The company has evolved towards a research where the creative idea could marry with a new interpretation of glass processing techniques.
This has led the glass masters Walter and Mario to create unique and original works starting from an aesthetic point of view.
Our glass sculptures have made us known and appreciated by the major collectors of this type of works of art.
We want to transmit to everyone, through our creations, the emotion that the world of Murano glass with its millenary history has been able to give us.
The glass masters
The glassmaster Mario Furlan was born in Murano in 1963 and has always been in contact with the world of artistic glass on the island.
As he had the opportunity to watch quite daily his father Walter while working the molten glass, he was fascinated by the magical atmosphere perceived inside the furnace.

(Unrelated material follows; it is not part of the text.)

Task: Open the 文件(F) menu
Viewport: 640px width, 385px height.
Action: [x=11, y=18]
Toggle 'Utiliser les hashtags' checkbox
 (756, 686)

Mario undertook the training course of artistic study at the State Institute of Art in Venice, then continued at the Academy of Fine Arts in Venice from where he graduated with honors.
At the Academy he had the opportunity to attend the lessons of important artists such as: Emilio Vedova, Fabrizio Plessi, Ennio Chiggio, Carmelo Zotti, Ennio Finzi, Vittorio Basaglia, from whom he drew important lessons.

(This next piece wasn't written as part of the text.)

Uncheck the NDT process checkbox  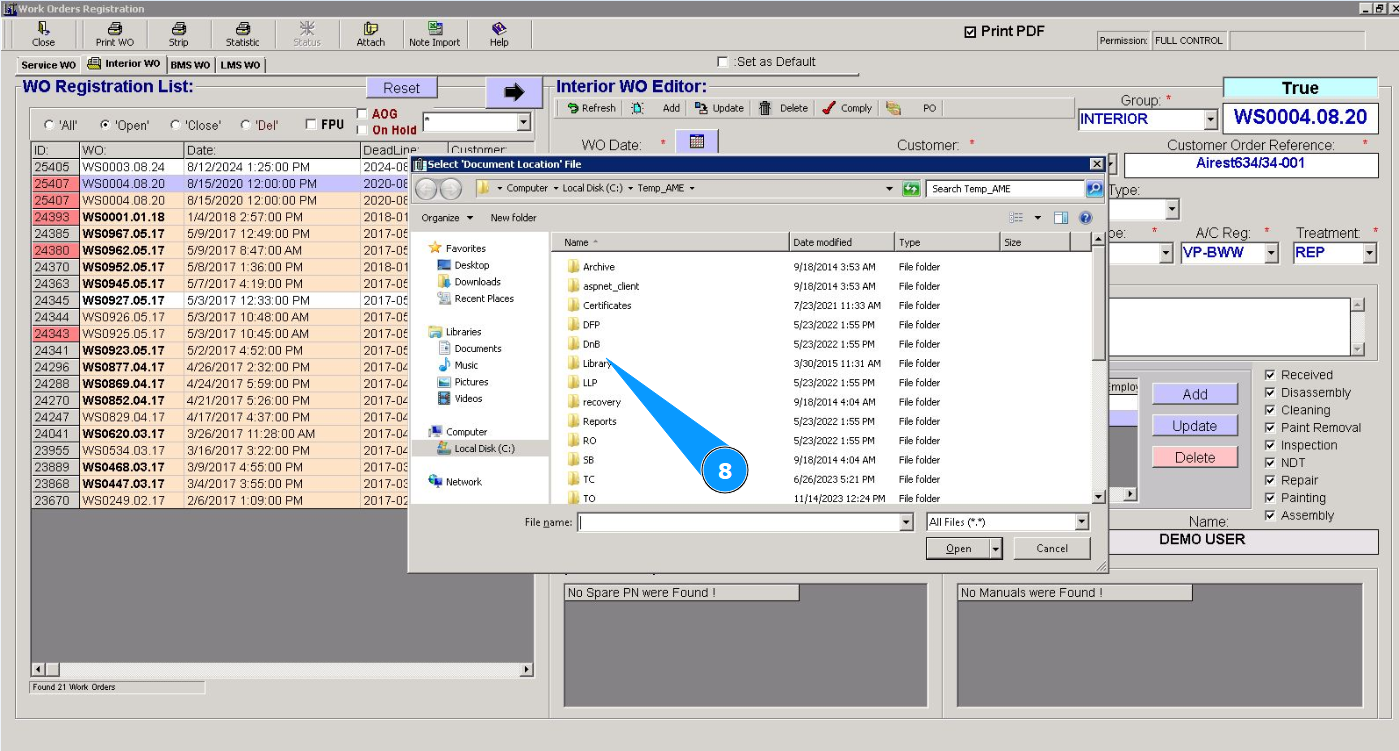(1270, 463)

The charm of glass and the furnace has always remained in his heart so starting from 1987 he entered his father’s furnace to actively collaborate in the realization of the works of art, alongside Walter and thus gradually learning the processing of artistic glass. Initially he dedicated himself to the “cold” working of sculptures, taking care of their finishing and assembly, then he learned the rudiments of hot glass working with great dedication. In his works, Mario has been always striving to discover new manufacturing techniques which however do not distort the true essence of Murano glass and do not distort the ancient knowledge handed down from generation to generation.

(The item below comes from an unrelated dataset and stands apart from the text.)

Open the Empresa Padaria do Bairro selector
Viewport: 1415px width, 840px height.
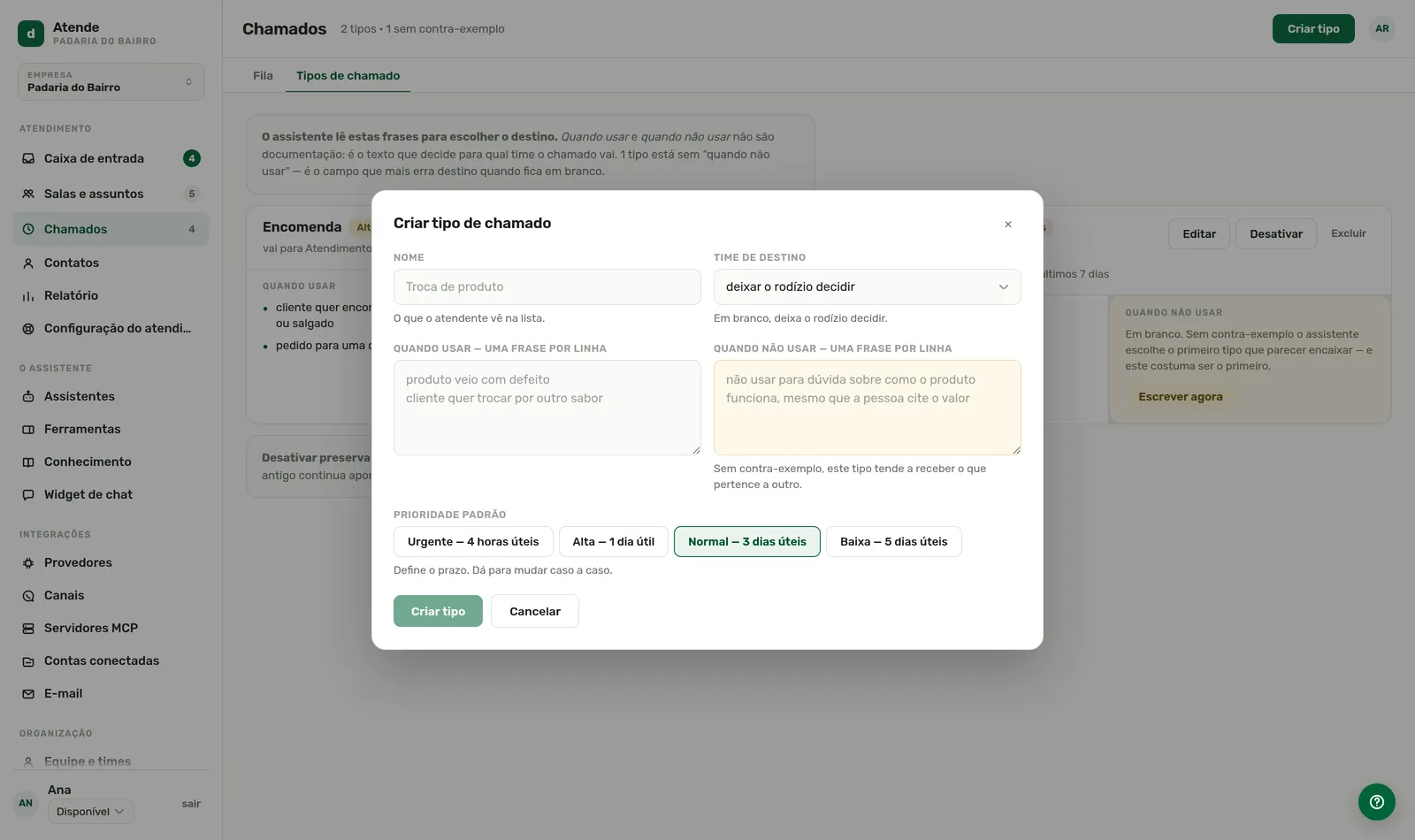pos(111,81)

He was still very young when he entered the VAMSA furnace where he worked with the master Romano Tosi, better known as “Mamaracio”.
At the end of the 1940-1945 world war, he worked in the Cenedese Gino factory, where he met Alfredo Barbini and all the old masters of the now disappeared VAMSA, including Mamaracio and Fort called “Petà”.
At Cenedese Gino factory he learned the technique of “solid glass” processing which will later become the favorite of the master Furlan.
After joining Ferro & Lazzarini he worked together with the master Ineo Fuga, a virtuoso in the execution of the Ancient Venetian Chandeliers.
It is from him that the glass master Walter learned the ability to make all the existing models of the fabulous Venetian chandeliers.
Walter became a glass master at a very young age, and he began to have his first contacts with artists very early.
Fulvio Bianconi was one of the most important he met. At Ferro & Lazzarini he started a fruitful collaboration with Professor Ezio Rizzetto.
Thanks to him Walter gave birth to some of the art works participating his first art exhibitions.
In the early seventies he joined the Seguso Vetri d’Arte glassworks. Under the guidance of master Angelo Seguso and of the designer Mario Pinsoni, he learned the working of submerged and stylized glass, characteristic of the drawings of prof. Favio Poli, who collaborated with Seguso Vetri d’Arte becoming than its most faithful interpreter.
In 1977 he collaborated in the First Course for Artists held by the International School of Glass.
On this occasion he performed glass works for the artists Horst Sobota, Renzo Margonari, Ghibbè, demonstrating his high interpretative skills of artistic drawings.
During the long period of his activity he created glass works in collaboration with Lindstrong, Alinari, Barattini, R.Vagner, Jef Van Reniaout, Voltolina and others.
The master found his greatest expression in the creation of glass inspired by the fascinating artistic journey of Picasso’s work, in which he brought all the knowledge acquired during his collaboration with the most historical glass masters.